Subscription
[səb'skrɪpʃ(ə)n] or [səb'skrɪpʃən]
Definition
(noun.) the act of signing your name; writing your signature (as on a document); 'the deed was attested by the subscription of his signature'.
(noun.) a pledged contribution.
(noun.) agreement expressed by (or as if expressed by) signing your name.
(noun.) a payment for consecutive issues of a newspaper or magazine for a given period of time.
Typist: Meg--From WordNet
Definition
(n.) The act of subscribing.
(n.) That which is subscribed.
(n.) A paper to which a signature is attached.
(n.) The signature attached to a paper.
(n.) Consent or attestation by underwriting the name.
(n.) Sum subscribed; amount of sums subscribed; as, an individual subscription to a fund.
(n.) The acceptance of articles, or other tests tending to promote uniformity; esp. (Ch. of Eng.), formal assent to the Thirty-nine Articles and the Book of Common Prayer, required before ordination.
(n.) Submission; obedience.
(n.) That part of a prescription which contains the direction to the apothecary.
(n.) A method of purchasing items produced periodically in a series, as newspapers or magazines, in which a certain number of the items are delivered as produced, without need for ordering each item individually; also, the purchase thus executed.
Checked by Jean
Examples
- To beg of you a subscription to a school. Charlotte Bronte. Shirley.
- Supported by a small subscription of the--ha--Collegiate body. Charles Dickens. Little Dorrit.
- Mrs. Pardiggle came one day for a subscription to something, and with her, Mr. Quale. Charles Dickens. Bleak House.
- Donne looked at it, declared the subscription shabby, and clamorously demanded more. Charlotte Bronte. Shirley.
- Gilbert Tennent, came to me with a request that I would assist him in procuring a subscription for erecting a new meeting-house.
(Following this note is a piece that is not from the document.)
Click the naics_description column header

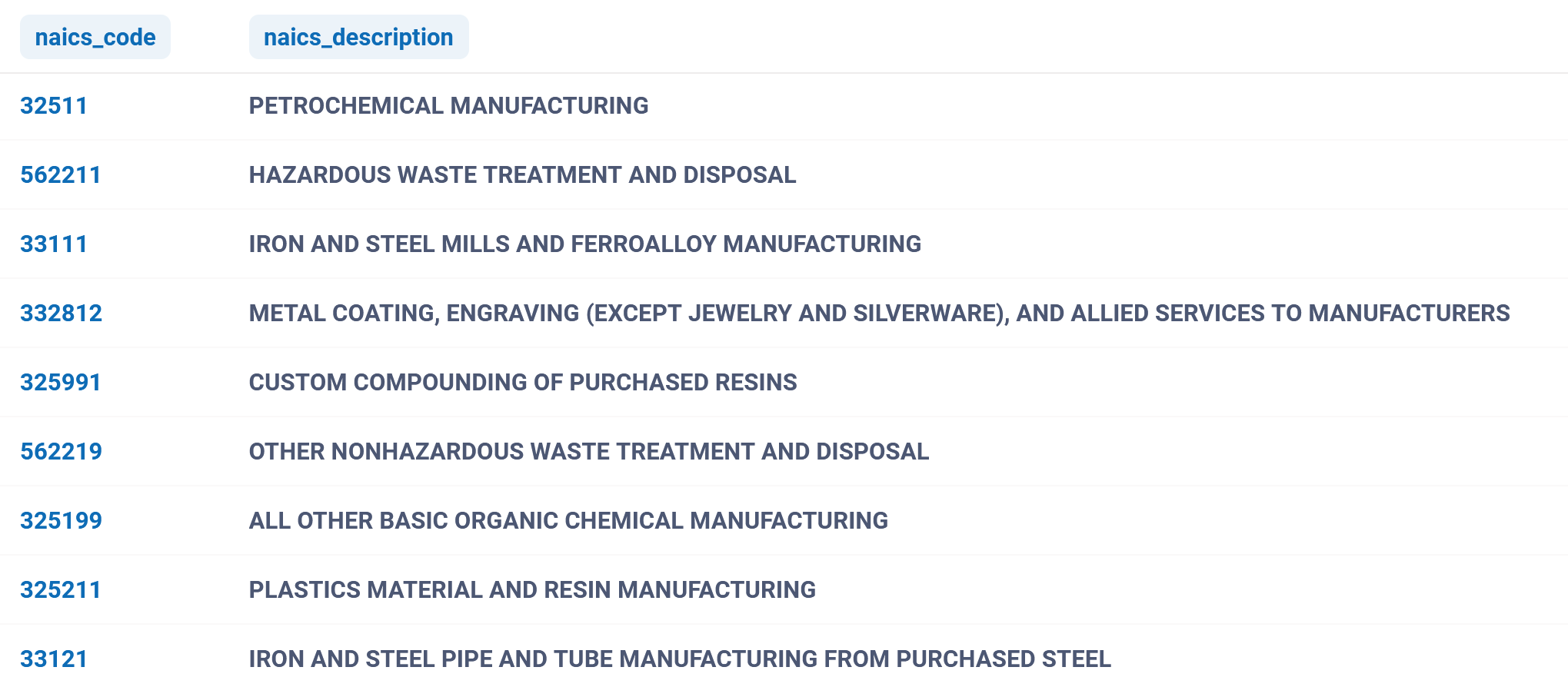click(x=358, y=37)
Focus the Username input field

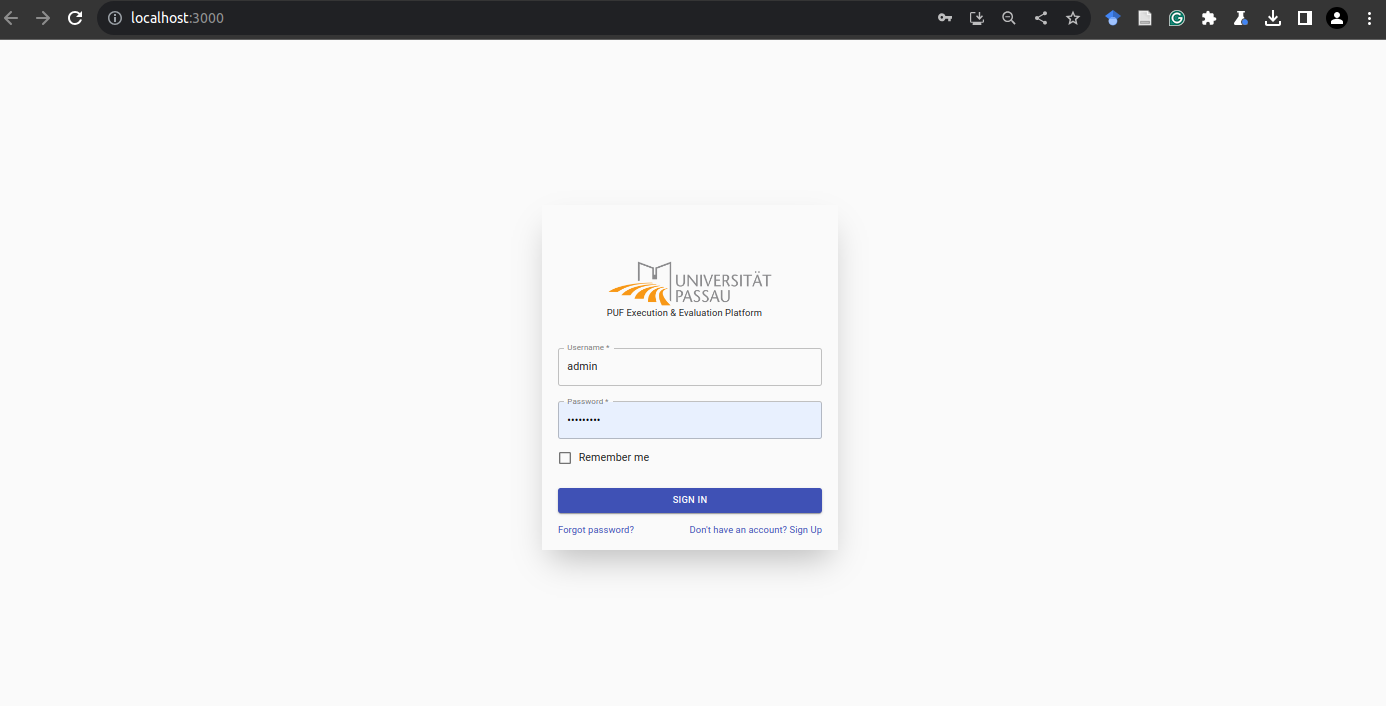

Benjamin Franklin. Memoirs of Benjamin Franklin.
- Because fifteen pounds is not enough for board and teaching, and the deficiency is supplied by subscription. Charlotte Bronte. Jane Eyre.
- He generally considers it as a favour, therefore, when the administration admits him to a share in the first subscription for a new loan. Adam Smith. An Inquiry into the Nature and Causes of the Wealth of Nations.
- The land is to be bought by subscription, I believe. George Eliot. Middlemarch.
- You may have seen their names in a printed subscription list (perhaps more than one) in the possession of our esteemed friend Mr. Jarndyce. Charles Dickens. Bleak House.
- From the age of five or six until seventeen, I attended the subscription schools of the village, except during the winters of 1836-7 and 1838-9. Ulysses S. Grant. Personal Memoirs of U. S. Grant.
- Do you want a subscription to a new Ranter's chapel, Mr. Barraclough? Charlotte Bronte. Shirley.
- She should try to get additional subscriptions, and to form a fund; but first she must consult the clergy. Charlotte Bronte. Shirley.
- They threw themselves into committees in the most impassioned manner and collected subscriptions with a vehemence quite extraordinary. Charles Dickens. Bleak House.
- But, bless you, the money fell short, and there they are, waiting for new subscriptions, and nobody to subscribe. Wilkie Collins. The Woman in White.
- They were come to tell her of certain successes they had achieved that morning in applications for subscriptions to the fund. Charlotte Bronte. Shirley.
- The Society adopted those suggestions, and the result is, that by sending forth well-printed books, it could now support itself by their sale, without any aid from subscriptions. Frederick C. Bakewell. Great Facts.
- Subscriptions were made for the emigrants, and merchants bankrupt by the failure of trade. Mary Shelley. The Last Man.
- When subscriptions were opened for the erection and endowment of the Pasteur Institute, a sum of 2,586,680 francs was received in contributions from many different parts of the world. Walter Libby. An Introduction to the History of Science.